This quote is the opening sentence from the author of the book and the words that inspired, created and catapulted The White Album -- a theatrical representation in full of Didion's autobiographical, literary essays of the same name published in 1979 but focused on the tumultuous period of time between 1966 (though it was officially started in 1968) and 1971, which had an engagement as part of BAM's Next Wave Festival November 28 - December 1, through collaborators between Lars Jan/Early Morning Opera, Mia Barron (who portrayed Didion herself), and multiple commissioners and supporters including Center Theatre Group, arts centers at CalArts, UCLA, Ohio State University and the UCross Foundation, amongst others.

Both director/creator Lars Jan and lead actress/creator Mia Barron are alumni of Ucross, a prestigious artists' residency program and creative lab for the arts located in Wyoming's majestic High Plains, and they used their three-week retreat to develop this intense and ambitious exploration of Didion's text with so many major organizations and artists behind it.

But the risk and investment seemed well worth it, as the multi-generational audience appeared utterly engrossed for the 90-minute, relentless performance and for the community discussion (importantly not called a "talkback") afterwards.

Jan and Barron's staged version of The White Album is a multi-dimensional piece. It is partly a one-woman show, with Barron as Didion, speaking in soliloquy when reflecting on her thoughts and memories or in monologues to the audience. It is also a four performer, multi-character ensemble production. And lastly, it is a much larger, improvised participatory ensemble work with a cast size of unessential characters more befitting an opera at the Met or extras on a film set. So it is sort of a play within a play within a play -- but how do they pull that off?

Let's start with Mia Barron as Joan Didion -- she is utterly brilliant, relatable, and knows how to pull you deep into the murky waters of what Didion herself was grasping to understand about those tempestuous times, through a mix of earthiness and approachability alternating with raw, exposed vulnerability. None of the charm of Didion's unique voice and writing style is lost, rather, it is enhanced by Barron as the vessel. The fact that she accomplished all of this without ever fully engaging with the others on stage is a real achievement in acting.

That brings us to the next layer -- the multi-talented cast of four who played multiple people from the era that Didion encountered in life or explored and examined in her own head. Andrew Schneider ping-pongs from a pacing psychoanalyst to a psycho killer (as one of the infamous murdering Ferguson brothers) to anguished rockstar and poet Jim Morrison of The Doors. Schneider also doubles a the lighting designer (along with Chu-Hsuan Chang) -- which was exquisite and acted like another performer in the cast, creating mood and shaping the scenes -- something that might be hard to believe one could pull off in tandem until you read his resume. Sharon Udoh lent her multitasking skills to a powerful portrayal of Black Panther Huey P. Newton and her soulful, enchanting vocals to several songs scattered throughout. Micaela Taylor's long sinuous limbs and extensive dance background allowed her performance to be expressed largely in movement and gestures by which her flexibility made enter the realm of downright disturbing -- most notably as a "stranger" sneaking around the house in a jerky, "flex" pop and lock style and in the harrowing shootout between a police officer and a student, where Taylor and Schneider fire shots at each other in a tiny, confined space that becomes splattered with redness (which the stage crew seemed to have a very hard time scrubbing off once the show was over). Stephanie Regina rounds out the quad by bringing a necessary sense of groundedness amongst the chaos in both her characters (such as The Doors keyboardist and cornerstone, Ray Manzarek) and her demeanor.

Entries from a dataset:
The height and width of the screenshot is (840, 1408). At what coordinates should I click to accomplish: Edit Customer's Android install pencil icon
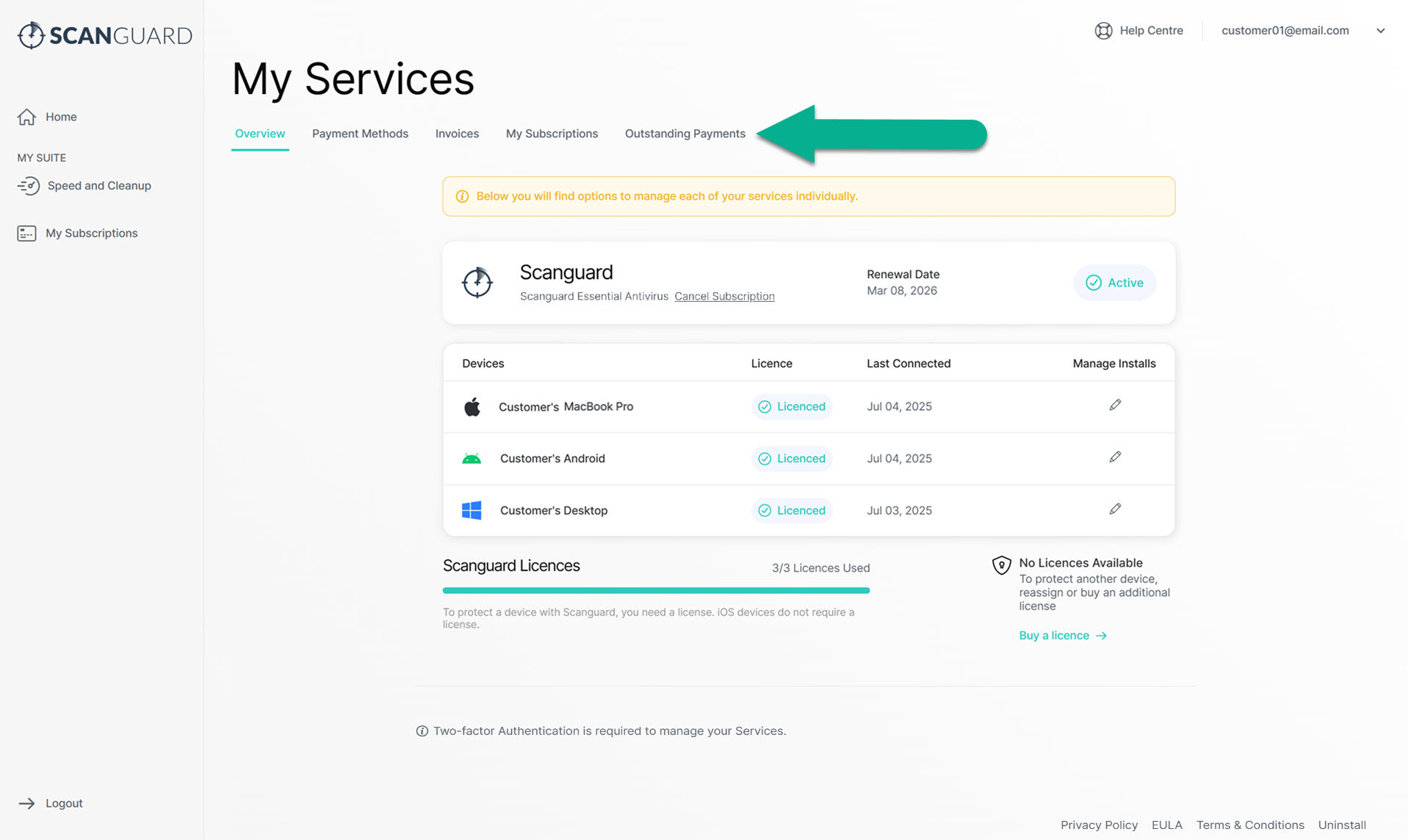pyautogui.click(x=1114, y=457)
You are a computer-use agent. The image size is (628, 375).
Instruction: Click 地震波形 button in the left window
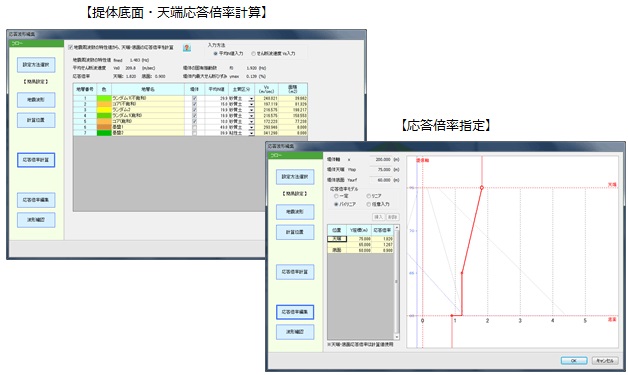point(36,100)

- WHAT TO WORK ON
**A.** In the review of the staged White Album, why did the risk and investment in the production seem worth it?
**B.** Carry on the review of the staged White Album from the point where it stops.

- ANSWERS BELOW
**A.** The risk and investment seemed worth it because the multi-generational audience appeared utterly engrossed. That held both for the relentless 90-minute performance and for the community discussion held afterward.

**B.**
The third layer of "extras" in The White Album are audience members invited to participate, not passively like some cases where certain attendees are seated on the stage, but incredibly actively -- they become the student protestors, the partygoers and, occasionally, the observers, but always a vital part of the performance.

These three parts to the puzzle of the production are centered around and constantly going in and out of a large rectangular set piece that serves as a recording studio, university facility, party room and many different homes, including Didion's famed and often mentioned house on Franklin Street (of which her departure from also seems to usher in the end of the era examined in the White Album). It creates a sense of a box and the various feelings associated with being "boxed in" or at other times "outside of the box." The set piece also evokes a container or Pandora's Box -- as if that small space could ever hold so much history.

The White Album does not explore the more romanticized aspects of the late '60s and early '70s -- hippies, free love, Woodstock and revolutionary changes such as feminism and Civil Rights movements -- but gets to the gritty guts of that time. And there are a lot of guts. The main points of focus are pinpointed on violence and death: the Ferguson brothers murders, Huey Newton and the Black Panthers, the Black Student Union strike at San Francisco State with clashes between the police and protestors, the Manson Family murders and even the gloomy, tragic singer of The Doors was a notable figure of a darker shade to the Sixties than the sunny Beatles or even the playfully pernicious Rolling Stones.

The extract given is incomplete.